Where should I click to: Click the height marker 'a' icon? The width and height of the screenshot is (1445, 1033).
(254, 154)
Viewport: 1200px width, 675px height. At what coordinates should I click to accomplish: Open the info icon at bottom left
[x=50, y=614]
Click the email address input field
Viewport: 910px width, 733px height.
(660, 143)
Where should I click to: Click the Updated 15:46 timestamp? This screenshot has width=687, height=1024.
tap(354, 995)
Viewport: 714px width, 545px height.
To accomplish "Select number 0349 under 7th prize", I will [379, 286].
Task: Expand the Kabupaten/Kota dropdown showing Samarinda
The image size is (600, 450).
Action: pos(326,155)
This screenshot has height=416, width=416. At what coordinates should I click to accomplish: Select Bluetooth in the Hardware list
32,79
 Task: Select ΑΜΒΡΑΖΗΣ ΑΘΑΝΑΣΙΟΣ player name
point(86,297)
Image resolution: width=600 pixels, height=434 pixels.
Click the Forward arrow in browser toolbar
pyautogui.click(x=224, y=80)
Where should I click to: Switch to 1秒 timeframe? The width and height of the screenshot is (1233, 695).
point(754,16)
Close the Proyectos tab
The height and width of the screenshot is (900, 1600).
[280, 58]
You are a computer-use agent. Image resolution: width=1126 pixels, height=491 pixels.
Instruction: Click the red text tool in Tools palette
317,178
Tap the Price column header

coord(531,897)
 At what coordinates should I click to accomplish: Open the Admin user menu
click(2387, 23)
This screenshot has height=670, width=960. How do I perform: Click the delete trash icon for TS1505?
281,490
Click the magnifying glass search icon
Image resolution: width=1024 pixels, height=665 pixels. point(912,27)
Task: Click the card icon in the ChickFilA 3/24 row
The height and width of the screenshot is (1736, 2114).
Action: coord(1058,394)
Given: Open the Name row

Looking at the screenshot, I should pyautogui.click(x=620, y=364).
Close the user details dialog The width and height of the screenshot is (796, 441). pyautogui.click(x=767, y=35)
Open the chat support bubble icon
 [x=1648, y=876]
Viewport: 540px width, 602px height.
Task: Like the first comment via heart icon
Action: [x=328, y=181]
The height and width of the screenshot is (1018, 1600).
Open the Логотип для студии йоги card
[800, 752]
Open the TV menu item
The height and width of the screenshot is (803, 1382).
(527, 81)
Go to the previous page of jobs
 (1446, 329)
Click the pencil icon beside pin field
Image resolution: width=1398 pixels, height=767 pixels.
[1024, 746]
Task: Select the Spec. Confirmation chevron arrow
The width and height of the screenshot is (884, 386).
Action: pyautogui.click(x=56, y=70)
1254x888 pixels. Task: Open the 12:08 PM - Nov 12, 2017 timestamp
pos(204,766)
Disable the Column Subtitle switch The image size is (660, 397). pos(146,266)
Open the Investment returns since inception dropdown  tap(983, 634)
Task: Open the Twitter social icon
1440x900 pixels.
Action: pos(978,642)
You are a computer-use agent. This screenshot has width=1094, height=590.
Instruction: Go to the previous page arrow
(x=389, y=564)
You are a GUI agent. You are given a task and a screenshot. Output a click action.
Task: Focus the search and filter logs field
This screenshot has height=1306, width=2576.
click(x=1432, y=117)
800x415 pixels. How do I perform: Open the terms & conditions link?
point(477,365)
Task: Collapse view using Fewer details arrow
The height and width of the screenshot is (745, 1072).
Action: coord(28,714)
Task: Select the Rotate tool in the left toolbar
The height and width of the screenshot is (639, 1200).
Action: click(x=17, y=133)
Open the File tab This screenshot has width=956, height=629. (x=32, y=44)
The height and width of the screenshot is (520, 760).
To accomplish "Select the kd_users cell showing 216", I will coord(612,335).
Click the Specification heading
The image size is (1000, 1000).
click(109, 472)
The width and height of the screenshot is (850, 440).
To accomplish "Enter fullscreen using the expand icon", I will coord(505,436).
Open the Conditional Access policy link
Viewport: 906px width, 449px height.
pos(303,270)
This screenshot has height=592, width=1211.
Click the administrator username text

• • • •

Turn every line of the rows above into its own item in a numbered list, dropping the blank lines.

Solution to the exercise:
1. Where should I click to: Click the height marker 'a' icon? The width and height of the screenshot is (1445, 1033).
2. (254, 154)
3. Viewport: 1200px width, 675px height. At what coordinates should I click to accomplish: Open the info icon at bottom left
4. [x=50, y=614]
5. Click the email address input field
6. Viewport: 910px width, 733px height.
7. (660, 143)
8. Where should I click to: Click the Updated 15:46 timestamp? This screenshot has width=687, height=1024.
9. tap(354, 995)
10. Viewport: 714px width, 545px height.
11. To accomplish "Select number 0349 under 7th prize", I will [379, 286].
12. Task: Expand the Kabupaten/Kota dropdown showing Samarinda
13. The image size is (600, 450).
14. Action: pos(326,155)
15. This screenshot has height=416, width=416. At what coordinates should I click to accomplish: Select Bluetooth in the Hardware list
16. 32,79
17.  Task: Select ΑΜΒΡΑΖΗΣ ΑΘΑΝΑΣΙΟΣ player name
18. point(86,297)
19. Image resolution: width=600 pixels, height=434 pixels.
20. Click the Forward arrow in browser toolbar
21. pyautogui.click(x=224, y=80)
22. Where should I click to: Switch to 1秒 timeframe? The width and height of the screenshot is (1233, 695).
23. point(754,16)
24. Close the Proyectos tab
25. The height and width of the screenshot is (900, 1600).
26. [280, 58]
27. You are a computer-use agent. Image resolution: width=1126 pixels, height=491 pixels.
28. Instruction: Click the red text tool in Tools palette
29. 317,178
30. Tap the Price column header
31. coord(531,897)
32.  At what coordinates should I click to accomplish: Open the Admin user menu
33. click(2387, 23)
34. This screenshot has height=670, width=960. How do I perform: Click the delete trash icon for TS1505?
35. 281,490
36. Click the magnifying glass search icon
37. Image resolution: width=1024 pixels, height=665 pixels. point(912,27)
38. Task: Click the card icon in the ChickFilA 3/24 row
39. The height and width of the screenshot is (1736, 2114).
40. Action: coord(1058,394)
41. Given: Open the Name row
42. Looking at the screenshot, I should pyautogui.click(x=620, y=364).
43. Close the user details dialog The width and height of the screenshot is (796, 441). pyautogui.click(x=767, y=35)
44. Open the chat support bubble icon
45.  [x=1648, y=876]
46. Viewport: 540px width, 602px height.
47. Task: Like the first comment via heart icon
48. Action: [x=328, y=181]
49. The height and width of the screenshot is (1018, 1600).
50. Open the Логотип для студии йоги card
51. [800, 752]
52. Open the TV menu item
53. The height and width of the screenshot is (803, 1382).
54. (527, 81)
55. Go to the previous page of jobs
56.  (1446, 329)
57. Click the pencil icon beside pin field
58. Image resolution: width=1398 pixels, height=767 pixels.
59. [1024, 746]
60. Task: Select the Spec. Confirmation chevron arrow
61. The width and height of the screenshot is (884, 386).
62. Action: pyautogui.click(x=56, y=70)
63. 1254x888 pixels. Task: Open the 12:08 PM - Nov 12, 2017 timestamp
64. pos(204,766)
65. Disable the Column Subtitle switch The image size is (660, 397). pos(146,266)
66. Open the Investment returns since inception dropdown  tap(983, 634)
67. Task: Open the Twitter social icon
68. 1440x900 pixels.
69. Action: pos(978,642)
70. You are a computer-use agent. This screenshot has width=1094, height=590.
71. Instruction: Go to the previous page arrow
72. (x=389, y=564)
73. You are a GUI agent. You are given a task and a screenshot. Output a click action.
74. Task: Focus the search and filter logs field
75. This screenshot has height=1306, width=2576.
76. click(x=1432, y=117)
77. 800x415 pixels. How do I perform: Open the terms & conditions link?
78. point(477,365)
79. Task: Collapse view using Fewer details arrow
80. The height and width of the screenshot is (745, 1072).
81. Action: coord(28,714)
82. Task: Select the Rotate tool in the left toolbar
83. The height and width of the screenshot is (639, 1200).
84. Action: click(x=17, y=133)
85. Open the File tab This screenshot has width=956, height=629. (x=32, y=44)
86. The height and width of the screenshot is (520, 760).
87. To accomplish "Select the kd_users cell showing 216", I will coord(612,335).
88. Click the Specification heading
89. The image size is (1000, 1000).
90. click(109, 472)
91. The width and height of the screenshot is (850, 440).
92. To accomplish "Enter fullscreen using the expand icon", I will coord(505,436).
93. Open the Conditional Access policy link
94. Viewport: 906px width, 449px height.
95. pos(303,270)
96. This screenshot has height=592, width=1211.
97. Click the administrator username text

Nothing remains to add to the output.